We update the distance matrix again. We calculate the arithmetic mean of the distances from Mars and Crunchie to the other chocolates:
Chocolate | H(Mars) | H(Crunchie) | H((Mars, Crunchie)) |
---|---|---|---|
(Smarties, Maltesers) | 6 | 4 | \(\frac{6 + 4}{2} = 5\) |
Tunnocks | 5 | 4 | \(\frac{5 + 4}{2} = 4.5\) |
- And once more we update the distance matrix to reflect the newly-calculated values for (Mars, Crunchie) in Table 2.6:
...1 | (Smarties, Maltesers) | (Mars, Crunchie) | Tunnock's Tea Cake |
---|---|---|---|
(Smarties, Maltesers) | 0 | 6 | 5 |
(Mars, Crunchie) | 6 | 0 | 5 |
Tunnock's Tea Cake | 5 | 5 | 0 |
Now the most similar pair of chocolates in Table 2.7 is (Mars, Crunchie) and Tunnock’s, with a distance of 5 (so a branch length to their common ancestor of $ = 2.5). They come together to make the new group ((Mars, Crunchie), Tunnock’s)
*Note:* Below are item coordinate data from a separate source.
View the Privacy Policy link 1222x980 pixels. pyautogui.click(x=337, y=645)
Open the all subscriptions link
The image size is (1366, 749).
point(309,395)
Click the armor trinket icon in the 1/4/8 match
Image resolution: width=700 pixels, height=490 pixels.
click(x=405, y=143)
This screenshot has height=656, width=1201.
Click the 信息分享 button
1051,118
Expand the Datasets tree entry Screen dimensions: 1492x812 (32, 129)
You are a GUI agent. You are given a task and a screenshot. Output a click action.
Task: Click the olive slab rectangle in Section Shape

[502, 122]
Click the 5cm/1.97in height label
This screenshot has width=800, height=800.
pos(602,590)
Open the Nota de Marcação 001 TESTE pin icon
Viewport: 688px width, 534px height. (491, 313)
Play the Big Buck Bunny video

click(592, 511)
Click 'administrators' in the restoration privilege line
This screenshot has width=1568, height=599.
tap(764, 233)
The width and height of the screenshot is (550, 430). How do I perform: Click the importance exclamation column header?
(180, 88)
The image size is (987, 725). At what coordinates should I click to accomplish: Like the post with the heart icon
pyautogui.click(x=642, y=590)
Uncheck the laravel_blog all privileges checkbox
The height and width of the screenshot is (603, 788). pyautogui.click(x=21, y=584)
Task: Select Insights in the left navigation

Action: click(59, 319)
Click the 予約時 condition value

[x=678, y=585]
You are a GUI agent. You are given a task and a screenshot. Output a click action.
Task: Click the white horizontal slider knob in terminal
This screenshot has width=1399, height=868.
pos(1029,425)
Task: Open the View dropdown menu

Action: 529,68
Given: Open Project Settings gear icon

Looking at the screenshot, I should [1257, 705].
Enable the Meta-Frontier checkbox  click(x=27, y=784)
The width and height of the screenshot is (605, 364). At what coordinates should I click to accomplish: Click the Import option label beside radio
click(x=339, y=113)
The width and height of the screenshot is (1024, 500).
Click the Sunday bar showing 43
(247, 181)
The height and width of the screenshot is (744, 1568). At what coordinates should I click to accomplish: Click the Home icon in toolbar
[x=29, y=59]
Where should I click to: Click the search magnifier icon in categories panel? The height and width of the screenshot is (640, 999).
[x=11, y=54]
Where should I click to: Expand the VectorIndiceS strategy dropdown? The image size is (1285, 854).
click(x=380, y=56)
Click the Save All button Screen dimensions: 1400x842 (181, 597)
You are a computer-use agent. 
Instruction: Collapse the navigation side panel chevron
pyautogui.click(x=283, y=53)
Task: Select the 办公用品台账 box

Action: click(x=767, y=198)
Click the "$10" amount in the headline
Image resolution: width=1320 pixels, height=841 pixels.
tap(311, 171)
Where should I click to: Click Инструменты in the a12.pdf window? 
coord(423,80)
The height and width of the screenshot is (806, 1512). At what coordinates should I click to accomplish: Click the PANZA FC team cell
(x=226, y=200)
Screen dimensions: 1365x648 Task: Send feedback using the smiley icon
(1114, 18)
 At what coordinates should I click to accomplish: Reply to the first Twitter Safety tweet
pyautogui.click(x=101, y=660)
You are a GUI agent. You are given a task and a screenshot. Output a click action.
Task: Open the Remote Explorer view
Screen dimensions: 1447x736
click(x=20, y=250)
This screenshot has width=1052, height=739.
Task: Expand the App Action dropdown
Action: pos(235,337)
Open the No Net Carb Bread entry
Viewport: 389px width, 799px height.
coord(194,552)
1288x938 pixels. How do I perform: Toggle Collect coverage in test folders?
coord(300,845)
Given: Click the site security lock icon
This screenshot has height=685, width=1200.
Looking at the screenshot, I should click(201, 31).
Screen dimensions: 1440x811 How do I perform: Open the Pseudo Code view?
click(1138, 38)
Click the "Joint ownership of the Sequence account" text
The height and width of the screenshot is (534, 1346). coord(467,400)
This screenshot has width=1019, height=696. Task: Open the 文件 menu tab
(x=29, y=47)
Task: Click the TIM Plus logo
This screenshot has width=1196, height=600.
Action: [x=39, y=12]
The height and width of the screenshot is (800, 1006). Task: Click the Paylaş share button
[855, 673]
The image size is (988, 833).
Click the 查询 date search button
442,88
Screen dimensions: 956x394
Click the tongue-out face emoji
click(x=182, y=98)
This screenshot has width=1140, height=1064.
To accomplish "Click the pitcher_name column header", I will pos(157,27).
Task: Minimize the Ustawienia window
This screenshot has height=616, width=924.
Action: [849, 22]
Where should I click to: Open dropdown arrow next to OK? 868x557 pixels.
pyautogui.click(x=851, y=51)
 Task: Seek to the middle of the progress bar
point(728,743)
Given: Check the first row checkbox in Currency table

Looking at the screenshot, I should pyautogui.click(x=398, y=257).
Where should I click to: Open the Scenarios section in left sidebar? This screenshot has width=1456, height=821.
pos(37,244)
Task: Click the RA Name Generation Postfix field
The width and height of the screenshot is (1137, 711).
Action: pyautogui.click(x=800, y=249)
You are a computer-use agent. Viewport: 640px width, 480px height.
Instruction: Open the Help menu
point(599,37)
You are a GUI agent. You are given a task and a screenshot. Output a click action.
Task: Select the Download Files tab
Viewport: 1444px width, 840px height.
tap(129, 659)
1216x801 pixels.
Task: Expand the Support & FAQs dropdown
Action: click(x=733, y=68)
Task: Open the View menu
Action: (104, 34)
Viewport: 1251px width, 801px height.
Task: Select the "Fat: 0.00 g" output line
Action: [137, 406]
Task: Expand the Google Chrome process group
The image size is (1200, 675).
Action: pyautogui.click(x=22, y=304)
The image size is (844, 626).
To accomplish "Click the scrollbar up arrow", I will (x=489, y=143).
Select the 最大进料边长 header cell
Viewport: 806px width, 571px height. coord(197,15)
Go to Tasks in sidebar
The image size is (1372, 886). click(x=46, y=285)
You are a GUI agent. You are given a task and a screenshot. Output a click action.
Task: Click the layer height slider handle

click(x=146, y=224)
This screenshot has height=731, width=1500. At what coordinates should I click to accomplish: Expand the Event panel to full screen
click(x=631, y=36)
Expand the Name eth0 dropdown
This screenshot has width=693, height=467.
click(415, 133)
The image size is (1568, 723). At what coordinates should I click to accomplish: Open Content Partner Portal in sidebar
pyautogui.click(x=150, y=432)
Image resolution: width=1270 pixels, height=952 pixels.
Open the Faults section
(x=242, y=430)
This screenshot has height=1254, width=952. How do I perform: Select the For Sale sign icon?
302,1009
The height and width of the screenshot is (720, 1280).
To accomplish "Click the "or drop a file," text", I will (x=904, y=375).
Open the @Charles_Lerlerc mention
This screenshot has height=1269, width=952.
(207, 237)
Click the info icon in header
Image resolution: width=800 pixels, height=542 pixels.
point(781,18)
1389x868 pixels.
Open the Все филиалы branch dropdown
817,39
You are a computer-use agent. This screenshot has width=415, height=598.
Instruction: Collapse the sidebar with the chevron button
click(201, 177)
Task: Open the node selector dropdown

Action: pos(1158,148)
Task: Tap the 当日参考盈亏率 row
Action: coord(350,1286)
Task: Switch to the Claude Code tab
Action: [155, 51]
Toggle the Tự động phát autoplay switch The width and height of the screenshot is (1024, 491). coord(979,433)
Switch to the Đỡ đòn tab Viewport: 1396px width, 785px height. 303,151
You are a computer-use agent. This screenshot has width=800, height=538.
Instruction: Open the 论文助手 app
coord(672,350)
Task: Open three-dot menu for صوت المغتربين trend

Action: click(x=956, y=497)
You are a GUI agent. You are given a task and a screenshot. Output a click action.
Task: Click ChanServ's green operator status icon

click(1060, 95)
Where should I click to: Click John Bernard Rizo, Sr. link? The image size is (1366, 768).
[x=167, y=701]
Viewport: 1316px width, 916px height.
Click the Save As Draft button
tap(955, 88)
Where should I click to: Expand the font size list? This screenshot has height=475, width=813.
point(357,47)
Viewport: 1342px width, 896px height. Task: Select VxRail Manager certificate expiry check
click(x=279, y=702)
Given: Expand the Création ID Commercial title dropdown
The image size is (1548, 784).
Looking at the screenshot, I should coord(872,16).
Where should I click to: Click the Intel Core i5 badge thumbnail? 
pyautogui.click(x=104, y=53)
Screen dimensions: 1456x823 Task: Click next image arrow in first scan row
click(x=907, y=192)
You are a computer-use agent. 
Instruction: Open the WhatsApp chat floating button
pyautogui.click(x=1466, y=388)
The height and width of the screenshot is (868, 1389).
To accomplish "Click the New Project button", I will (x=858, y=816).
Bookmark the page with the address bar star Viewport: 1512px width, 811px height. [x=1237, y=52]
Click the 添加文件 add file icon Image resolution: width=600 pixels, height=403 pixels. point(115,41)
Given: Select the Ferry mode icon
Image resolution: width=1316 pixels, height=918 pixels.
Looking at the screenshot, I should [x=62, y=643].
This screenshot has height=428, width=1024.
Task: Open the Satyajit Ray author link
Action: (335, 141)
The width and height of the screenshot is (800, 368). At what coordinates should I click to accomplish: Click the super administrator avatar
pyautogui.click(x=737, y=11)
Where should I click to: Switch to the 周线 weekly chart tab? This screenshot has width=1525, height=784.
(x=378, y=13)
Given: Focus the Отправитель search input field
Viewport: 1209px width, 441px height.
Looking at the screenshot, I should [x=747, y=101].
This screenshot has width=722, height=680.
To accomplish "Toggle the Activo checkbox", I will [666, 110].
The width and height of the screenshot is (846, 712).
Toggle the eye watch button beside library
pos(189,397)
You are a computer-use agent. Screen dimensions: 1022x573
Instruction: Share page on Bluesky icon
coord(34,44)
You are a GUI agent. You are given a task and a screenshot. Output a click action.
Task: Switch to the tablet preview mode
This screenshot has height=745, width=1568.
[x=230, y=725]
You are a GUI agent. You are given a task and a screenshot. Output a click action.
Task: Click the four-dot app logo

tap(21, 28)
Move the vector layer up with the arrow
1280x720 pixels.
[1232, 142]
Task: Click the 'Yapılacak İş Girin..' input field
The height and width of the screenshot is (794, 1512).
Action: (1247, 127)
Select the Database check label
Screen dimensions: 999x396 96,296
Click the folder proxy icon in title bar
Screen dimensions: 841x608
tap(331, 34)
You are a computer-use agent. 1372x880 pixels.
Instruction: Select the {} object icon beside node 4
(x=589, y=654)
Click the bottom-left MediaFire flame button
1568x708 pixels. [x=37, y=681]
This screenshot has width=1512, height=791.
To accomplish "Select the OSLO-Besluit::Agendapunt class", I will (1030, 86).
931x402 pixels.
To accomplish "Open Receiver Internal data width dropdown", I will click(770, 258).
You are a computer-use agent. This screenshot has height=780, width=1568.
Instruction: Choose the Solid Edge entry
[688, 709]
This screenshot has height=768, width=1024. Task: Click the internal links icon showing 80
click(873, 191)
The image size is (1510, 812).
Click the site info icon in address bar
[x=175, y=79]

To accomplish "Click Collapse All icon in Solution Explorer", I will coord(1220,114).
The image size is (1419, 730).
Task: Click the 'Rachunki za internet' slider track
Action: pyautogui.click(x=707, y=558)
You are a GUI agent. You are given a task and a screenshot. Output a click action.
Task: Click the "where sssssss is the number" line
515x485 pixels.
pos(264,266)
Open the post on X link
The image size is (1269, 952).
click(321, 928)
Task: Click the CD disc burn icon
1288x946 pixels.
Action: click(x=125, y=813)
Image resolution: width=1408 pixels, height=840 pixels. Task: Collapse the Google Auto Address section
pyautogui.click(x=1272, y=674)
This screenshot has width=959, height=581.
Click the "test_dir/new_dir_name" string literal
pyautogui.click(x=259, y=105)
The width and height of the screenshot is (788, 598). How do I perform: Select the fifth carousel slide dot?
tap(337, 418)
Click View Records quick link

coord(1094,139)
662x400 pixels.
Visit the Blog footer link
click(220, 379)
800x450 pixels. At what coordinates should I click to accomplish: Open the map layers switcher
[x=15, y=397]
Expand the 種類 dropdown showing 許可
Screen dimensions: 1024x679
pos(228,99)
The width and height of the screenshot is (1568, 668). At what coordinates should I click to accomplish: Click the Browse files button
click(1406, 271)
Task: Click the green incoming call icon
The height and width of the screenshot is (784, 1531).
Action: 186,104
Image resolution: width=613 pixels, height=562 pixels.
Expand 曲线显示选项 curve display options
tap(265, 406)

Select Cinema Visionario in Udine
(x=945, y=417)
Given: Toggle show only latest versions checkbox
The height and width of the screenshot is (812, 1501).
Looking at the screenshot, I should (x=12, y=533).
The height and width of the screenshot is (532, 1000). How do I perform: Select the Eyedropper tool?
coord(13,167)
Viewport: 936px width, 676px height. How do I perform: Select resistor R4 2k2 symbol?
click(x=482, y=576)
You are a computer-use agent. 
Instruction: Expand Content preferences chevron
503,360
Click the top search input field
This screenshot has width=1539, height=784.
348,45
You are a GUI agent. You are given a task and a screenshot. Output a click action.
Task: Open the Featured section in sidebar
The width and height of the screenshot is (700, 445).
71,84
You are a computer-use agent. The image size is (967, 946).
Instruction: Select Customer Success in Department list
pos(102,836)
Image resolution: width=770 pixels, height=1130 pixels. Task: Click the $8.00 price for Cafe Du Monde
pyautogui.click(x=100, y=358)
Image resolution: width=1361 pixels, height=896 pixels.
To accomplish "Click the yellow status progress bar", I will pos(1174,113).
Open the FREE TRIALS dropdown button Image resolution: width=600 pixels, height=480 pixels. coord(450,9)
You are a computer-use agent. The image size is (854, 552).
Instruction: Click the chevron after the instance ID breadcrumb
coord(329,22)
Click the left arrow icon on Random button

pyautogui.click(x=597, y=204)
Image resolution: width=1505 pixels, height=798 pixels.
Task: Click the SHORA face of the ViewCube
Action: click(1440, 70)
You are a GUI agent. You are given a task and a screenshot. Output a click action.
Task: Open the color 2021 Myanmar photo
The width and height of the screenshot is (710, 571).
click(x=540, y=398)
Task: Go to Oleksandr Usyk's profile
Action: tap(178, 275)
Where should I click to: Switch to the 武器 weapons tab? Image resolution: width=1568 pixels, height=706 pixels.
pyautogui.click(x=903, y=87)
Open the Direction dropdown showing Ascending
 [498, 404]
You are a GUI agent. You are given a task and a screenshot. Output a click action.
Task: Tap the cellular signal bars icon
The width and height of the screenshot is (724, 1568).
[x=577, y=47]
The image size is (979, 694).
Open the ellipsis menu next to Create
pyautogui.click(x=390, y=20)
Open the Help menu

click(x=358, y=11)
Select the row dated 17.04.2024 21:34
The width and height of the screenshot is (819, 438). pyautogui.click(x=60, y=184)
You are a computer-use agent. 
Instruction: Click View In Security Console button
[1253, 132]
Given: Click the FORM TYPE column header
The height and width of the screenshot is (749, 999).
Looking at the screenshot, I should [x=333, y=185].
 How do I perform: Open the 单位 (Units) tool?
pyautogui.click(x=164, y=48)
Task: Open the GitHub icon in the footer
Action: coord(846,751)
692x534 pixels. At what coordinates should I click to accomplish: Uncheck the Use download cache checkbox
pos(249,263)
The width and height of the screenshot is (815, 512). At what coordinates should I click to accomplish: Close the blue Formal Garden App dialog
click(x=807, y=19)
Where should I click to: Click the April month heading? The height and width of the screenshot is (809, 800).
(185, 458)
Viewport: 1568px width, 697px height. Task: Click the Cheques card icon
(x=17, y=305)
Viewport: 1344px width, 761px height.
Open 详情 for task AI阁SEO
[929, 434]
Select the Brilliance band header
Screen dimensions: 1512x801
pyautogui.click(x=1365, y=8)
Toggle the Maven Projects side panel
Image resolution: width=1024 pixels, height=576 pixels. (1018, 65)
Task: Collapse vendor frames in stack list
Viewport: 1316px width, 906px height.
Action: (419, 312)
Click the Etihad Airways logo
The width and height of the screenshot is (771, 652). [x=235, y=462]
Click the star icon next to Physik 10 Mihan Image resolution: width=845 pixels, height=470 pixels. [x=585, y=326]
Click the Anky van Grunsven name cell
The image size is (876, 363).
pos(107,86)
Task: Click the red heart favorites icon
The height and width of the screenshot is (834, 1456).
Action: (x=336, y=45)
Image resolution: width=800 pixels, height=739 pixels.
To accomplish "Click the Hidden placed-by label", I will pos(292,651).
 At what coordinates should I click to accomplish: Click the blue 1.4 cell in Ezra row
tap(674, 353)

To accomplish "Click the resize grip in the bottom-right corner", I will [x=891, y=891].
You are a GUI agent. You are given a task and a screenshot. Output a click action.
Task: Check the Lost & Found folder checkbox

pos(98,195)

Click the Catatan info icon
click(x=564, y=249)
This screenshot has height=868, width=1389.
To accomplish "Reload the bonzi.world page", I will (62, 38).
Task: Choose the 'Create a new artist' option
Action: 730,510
Once more we update the distance matrix We calculate the arithmetic mean of the distances from (Mars, Crunchie) and Tunnock’s to (Smarties, Maltesers):
Chocolate | H((Mars, Crunchie)) | H(Tunnock’s) | H(((Mars, Crunchie), Tunnock’s)) |
---|---|---|---|
(Smarties, Maltesers) | 6 | 5 | \(\frac{6 + 5}{2} = 5.5\) |
- And now we update the distance matrix to reflect the newly-calculated values for (Mars, Crunchie) in Table 2.8:
...1 | (Smarties, Maltesers) | ((Mars, Crunchie), Tunnock's) |
---|---|---|
(Smarties, Maltesers) | 0.0 | 5.5 |
((Mars, Crunchie), Tunnock's) | 5.5 | 0.0 |
- The last step now is to note that ((Mars, Crunchie), Tunnock’s) connects to (Smarties, Maltesers) at a distance of 5.5, so the branch length to each from their common ancestor is \(\frac{5.5}{2} = 2.75\).
Figure 2.3 shows what we might have guessed from the distance matrix.
- Smarties and Maltesers are more similar to each other than they are to the other chocolates. This makes sense as both are packets of small elements, not bars.
- The Mars and Crunchie bars, being bar-shaped and wrapped in chocolate, are more similar to each other than they are to any of the other chocolates, which are not bars.
- The Tunnock’s Tea Cake is unlike all the other chocolates (it is the deepest-branching chocolate), and probably groups with the Mars Bar and Crunchie because you only get one in a wrapper. If there were two in a packet, or it was a box of teacakes, the tree might have looked different.